In its August update, CSU now anticipates 18 named storms, eight hurricanes, and four major hurricanes, compared with the previous estimate of 20 named storms, 10 hurricanes, and five major hurricanes.
At the same time, NOAA forecasters have slightly decreased their likelihood of an above-average season to 60%, compared with the 65% reported back in May. Additionally, the likelihood of near-normal activity has increased to 30%, with the chance of a below-normal season remaining at 10%.
Now, the NOAA is expecting 14-20 named storms in the 2022 Atlantic Hurricane season, of which 6-10 could become hurricanes, 3-5 of which could become major hurricanes. The NOAA says that it gives these ranges with a 70% confidence.
“I urge everyone to remain vigilant as we enter the peak months of hurricane season. The experts at NOAA will continue to provide the science, data and services needed to help communities become hurricane resilient and climate-ready for the remainder of hurricane season and beyond,” said Secretary of Commerce Gina Raimondo.

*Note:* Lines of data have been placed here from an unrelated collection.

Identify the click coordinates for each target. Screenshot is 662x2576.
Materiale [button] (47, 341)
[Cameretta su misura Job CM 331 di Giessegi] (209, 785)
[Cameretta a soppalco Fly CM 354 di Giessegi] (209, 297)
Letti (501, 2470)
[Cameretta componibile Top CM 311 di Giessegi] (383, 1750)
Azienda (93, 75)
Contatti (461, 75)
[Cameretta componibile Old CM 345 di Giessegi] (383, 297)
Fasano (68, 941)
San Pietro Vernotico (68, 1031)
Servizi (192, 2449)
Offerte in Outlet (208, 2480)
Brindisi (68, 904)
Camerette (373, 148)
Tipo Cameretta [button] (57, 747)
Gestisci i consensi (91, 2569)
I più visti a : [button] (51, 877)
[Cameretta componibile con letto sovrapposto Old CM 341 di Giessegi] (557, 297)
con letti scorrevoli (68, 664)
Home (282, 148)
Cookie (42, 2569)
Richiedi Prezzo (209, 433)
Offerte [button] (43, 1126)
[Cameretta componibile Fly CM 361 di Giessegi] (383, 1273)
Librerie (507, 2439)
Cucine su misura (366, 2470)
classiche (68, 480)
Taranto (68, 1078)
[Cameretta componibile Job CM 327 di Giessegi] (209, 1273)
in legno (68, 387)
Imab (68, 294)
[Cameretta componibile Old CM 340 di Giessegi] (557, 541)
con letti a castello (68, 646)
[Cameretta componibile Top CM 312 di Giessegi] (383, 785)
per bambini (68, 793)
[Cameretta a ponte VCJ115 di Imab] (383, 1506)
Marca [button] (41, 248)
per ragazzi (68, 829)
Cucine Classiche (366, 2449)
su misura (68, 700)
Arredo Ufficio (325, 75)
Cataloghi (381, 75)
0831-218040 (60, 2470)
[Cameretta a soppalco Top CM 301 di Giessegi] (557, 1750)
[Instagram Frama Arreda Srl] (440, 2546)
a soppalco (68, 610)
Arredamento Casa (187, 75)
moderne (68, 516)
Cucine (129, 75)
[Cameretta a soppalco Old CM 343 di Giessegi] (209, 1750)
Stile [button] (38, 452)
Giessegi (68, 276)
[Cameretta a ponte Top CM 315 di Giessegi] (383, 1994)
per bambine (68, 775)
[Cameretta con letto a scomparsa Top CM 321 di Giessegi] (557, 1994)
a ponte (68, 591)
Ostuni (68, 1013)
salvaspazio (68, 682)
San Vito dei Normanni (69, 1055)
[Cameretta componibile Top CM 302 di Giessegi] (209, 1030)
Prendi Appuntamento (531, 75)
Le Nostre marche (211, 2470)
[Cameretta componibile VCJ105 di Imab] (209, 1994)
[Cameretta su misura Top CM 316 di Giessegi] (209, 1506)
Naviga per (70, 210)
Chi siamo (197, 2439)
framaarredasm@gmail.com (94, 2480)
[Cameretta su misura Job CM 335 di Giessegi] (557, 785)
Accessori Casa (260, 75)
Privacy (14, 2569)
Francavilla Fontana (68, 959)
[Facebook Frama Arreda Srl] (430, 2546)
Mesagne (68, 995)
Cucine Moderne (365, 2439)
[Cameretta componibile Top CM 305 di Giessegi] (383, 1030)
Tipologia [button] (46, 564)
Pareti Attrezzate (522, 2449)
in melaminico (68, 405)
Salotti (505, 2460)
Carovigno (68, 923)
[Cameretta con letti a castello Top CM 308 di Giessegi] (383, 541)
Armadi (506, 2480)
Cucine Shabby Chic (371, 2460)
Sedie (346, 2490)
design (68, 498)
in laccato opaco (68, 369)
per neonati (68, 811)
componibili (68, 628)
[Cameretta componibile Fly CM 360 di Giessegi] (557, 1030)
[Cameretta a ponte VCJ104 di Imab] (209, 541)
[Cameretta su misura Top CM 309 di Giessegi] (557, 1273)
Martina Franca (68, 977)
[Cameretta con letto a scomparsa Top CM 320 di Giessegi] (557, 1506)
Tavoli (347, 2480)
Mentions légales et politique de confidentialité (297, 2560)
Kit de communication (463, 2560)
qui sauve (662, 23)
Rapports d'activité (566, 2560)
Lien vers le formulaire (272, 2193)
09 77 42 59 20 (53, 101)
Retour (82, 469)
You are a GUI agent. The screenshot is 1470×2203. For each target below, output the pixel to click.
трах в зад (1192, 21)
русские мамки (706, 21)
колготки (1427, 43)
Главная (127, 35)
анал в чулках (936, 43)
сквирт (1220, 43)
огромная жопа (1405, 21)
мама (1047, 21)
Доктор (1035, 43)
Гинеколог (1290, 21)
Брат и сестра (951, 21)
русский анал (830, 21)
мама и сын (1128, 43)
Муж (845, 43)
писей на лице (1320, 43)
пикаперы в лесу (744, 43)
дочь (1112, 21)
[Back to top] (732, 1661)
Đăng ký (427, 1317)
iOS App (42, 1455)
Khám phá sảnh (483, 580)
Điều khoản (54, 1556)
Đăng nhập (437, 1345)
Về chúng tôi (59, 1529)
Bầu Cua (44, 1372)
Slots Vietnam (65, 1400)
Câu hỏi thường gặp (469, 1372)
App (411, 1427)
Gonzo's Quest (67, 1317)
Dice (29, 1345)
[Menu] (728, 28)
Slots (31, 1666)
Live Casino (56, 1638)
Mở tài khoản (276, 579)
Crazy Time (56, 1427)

The Atlantic hurricane season commenced in June and so far, there’s been three named storms and no hurricanes in the Atlantic basin. In an average season, 14 storms occur, of which seven become hurricanes, including three major hurricanes (winds of 111mph or greater).
NOAA Administrator Rick Spinrad, Ph.D., commented: “We’re just getting into the peak months of August through October for hurricane development, and we anticipate that more storms are on the way. NOAA stands ready to deliver timely and accurate forecasts and warnings to help communities prepare in advance of approaching storms.”
According to CSU’s update, there is now a 68% chance of a major hurricane making landfall in the continental U.S. this year. Included within this is a 43% chance for the U.S. East Coast, including the State of Florida, as well as a 43% chance of a major hurricane landfall between the Florida Panhandle westward to Brownsville, Texas.
Of course, for insurers and reinsurers it’s all about landfalls and location. Regardless of the number of storms that do form and become major hurricanes, it only takes one hitting a populated region to drive significant industry losses.